The Salem News reported that a Salem District Court Judge dismissed one criminal count of threats to commit a crime against a Marblehead police officer, forty-one year old Christopher Adkerson of Lynn. Apparently, a distraught Adkerson told his wife that he was going to kill himself and that he would take them too. However, when his estranged wife questioned who he was referring to, Adkerson never specified anyone.
Massachusetts General Laws Chapter 275 section 2 and Massachusetts decisional law provides that in order to be convicted for “threats” to commit a crime a defendant must have both the intention and the ability to carry out a threat and the circumstances must justify apprehension on the part of the recipient of the threat. Furthermore, the recipient of a threat does not have to be the victim of the threatened crime. For example, in the recent case of Commonwealth v. Hamilton,, 459 Mass. 422 (20110) the Supreme Judicial Court held that there was sufficient evidence to convict a defendant for threats to commit a crime when the defendant threatened a probation officer’s daughter because there was evidence that the defendant intended that the threat be forwarded to the officer’s young daughter through the probation officer. A defendant who blocked the path of a car, glared at its occupants, addressed the individual’s with closed fists stating that he would “wipe the grin” off the victim’s face and stopped his car twice close to victim and looking at the victim and his son with a “menacing grin” was appropriately convicted for criminal harassment.
In the Adkersen case, the judge held that Adkersen’s threat was not directed at a specific victim and therefore, the conduct was not conduct forbidden by the statute. According to the News, Adkerson’s conduct had recently been “erratic” however, his wife claimed that he had never been physical with her or their daughter.

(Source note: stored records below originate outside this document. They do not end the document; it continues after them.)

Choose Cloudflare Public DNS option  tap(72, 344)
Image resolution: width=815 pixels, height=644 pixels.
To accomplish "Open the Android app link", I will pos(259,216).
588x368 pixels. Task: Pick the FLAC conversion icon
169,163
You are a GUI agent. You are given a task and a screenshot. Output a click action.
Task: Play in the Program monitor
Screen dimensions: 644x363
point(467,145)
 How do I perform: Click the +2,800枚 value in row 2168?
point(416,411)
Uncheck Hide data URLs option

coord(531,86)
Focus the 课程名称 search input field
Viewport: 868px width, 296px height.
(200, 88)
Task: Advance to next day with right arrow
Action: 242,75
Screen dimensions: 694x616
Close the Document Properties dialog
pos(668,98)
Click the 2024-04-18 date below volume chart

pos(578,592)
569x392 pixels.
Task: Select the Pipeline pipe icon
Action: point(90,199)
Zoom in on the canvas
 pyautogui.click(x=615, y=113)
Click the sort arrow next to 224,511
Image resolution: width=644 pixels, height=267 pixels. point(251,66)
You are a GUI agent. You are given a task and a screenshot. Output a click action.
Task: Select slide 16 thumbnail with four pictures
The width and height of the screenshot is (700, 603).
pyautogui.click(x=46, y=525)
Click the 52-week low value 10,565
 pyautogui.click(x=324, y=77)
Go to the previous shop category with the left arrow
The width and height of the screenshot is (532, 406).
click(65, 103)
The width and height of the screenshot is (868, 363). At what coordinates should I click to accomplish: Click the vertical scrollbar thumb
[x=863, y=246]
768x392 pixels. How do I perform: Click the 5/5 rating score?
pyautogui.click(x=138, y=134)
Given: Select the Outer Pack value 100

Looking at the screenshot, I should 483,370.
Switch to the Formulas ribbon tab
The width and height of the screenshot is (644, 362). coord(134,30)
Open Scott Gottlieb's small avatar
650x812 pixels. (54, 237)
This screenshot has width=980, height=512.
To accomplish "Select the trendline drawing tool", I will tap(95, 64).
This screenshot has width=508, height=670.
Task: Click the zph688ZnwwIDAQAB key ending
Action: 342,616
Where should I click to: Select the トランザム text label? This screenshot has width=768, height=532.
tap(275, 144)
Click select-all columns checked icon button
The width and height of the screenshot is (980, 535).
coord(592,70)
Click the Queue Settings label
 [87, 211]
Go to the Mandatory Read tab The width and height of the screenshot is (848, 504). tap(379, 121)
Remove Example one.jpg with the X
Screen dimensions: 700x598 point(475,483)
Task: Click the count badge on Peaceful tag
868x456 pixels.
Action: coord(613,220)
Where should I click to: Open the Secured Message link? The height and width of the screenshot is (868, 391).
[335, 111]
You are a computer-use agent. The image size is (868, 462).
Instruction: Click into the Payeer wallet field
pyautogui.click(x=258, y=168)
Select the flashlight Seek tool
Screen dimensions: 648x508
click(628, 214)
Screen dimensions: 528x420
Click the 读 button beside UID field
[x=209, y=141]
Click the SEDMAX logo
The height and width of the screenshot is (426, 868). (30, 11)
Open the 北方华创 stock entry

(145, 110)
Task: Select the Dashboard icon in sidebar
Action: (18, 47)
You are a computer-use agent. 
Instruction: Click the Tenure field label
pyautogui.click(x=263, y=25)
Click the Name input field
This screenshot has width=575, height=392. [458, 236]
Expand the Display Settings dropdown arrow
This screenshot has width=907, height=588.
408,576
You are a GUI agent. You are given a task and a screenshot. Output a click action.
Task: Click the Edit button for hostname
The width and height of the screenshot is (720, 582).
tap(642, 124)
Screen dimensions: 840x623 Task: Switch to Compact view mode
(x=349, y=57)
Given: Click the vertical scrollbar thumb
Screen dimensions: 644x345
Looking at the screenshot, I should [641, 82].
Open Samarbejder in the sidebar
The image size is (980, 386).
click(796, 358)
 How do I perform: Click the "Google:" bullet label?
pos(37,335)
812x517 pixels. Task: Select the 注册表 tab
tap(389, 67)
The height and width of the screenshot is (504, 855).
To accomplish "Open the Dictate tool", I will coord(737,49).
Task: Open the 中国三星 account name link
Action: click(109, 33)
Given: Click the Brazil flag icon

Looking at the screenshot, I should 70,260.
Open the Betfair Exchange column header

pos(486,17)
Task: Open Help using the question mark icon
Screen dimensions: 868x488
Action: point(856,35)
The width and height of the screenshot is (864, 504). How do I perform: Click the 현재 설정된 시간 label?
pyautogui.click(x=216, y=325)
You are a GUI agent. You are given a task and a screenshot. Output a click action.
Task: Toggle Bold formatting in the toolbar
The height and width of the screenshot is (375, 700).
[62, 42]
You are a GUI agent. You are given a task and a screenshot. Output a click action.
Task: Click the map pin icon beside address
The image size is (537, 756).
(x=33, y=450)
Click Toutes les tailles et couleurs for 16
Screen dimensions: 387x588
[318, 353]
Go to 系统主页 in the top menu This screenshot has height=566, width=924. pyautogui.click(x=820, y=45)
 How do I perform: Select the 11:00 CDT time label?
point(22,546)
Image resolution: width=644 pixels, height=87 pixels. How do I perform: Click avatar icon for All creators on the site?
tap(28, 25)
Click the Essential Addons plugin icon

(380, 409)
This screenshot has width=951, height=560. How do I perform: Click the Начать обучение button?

Another crime that is often charged in conjunction with threats to commit a crime is criminal harassment. Massachusetts General Laws Chapter 265 Section 43 A provides that anyone who “willfully and maliciously” directs conduct at a specific person over a period of time establishing a pattern that seriously alarms that person and the conduct causes a reasonable person to suffer “substantial emotional distress” can be punished for up to two and one half years in jail or by a one-thousand dollar fine or both. The Massachusetts Supreme Judicial Court has held that three or more incidents is required in order to prove a pattern of harassment. Examples of conduct that would constitute criminal harassment include the posting of fliers advertising concert tickets and cars for sale that listed the complainant’s phone number and hang up calls. The “substantial” distress must be more than minor or passing anxiety.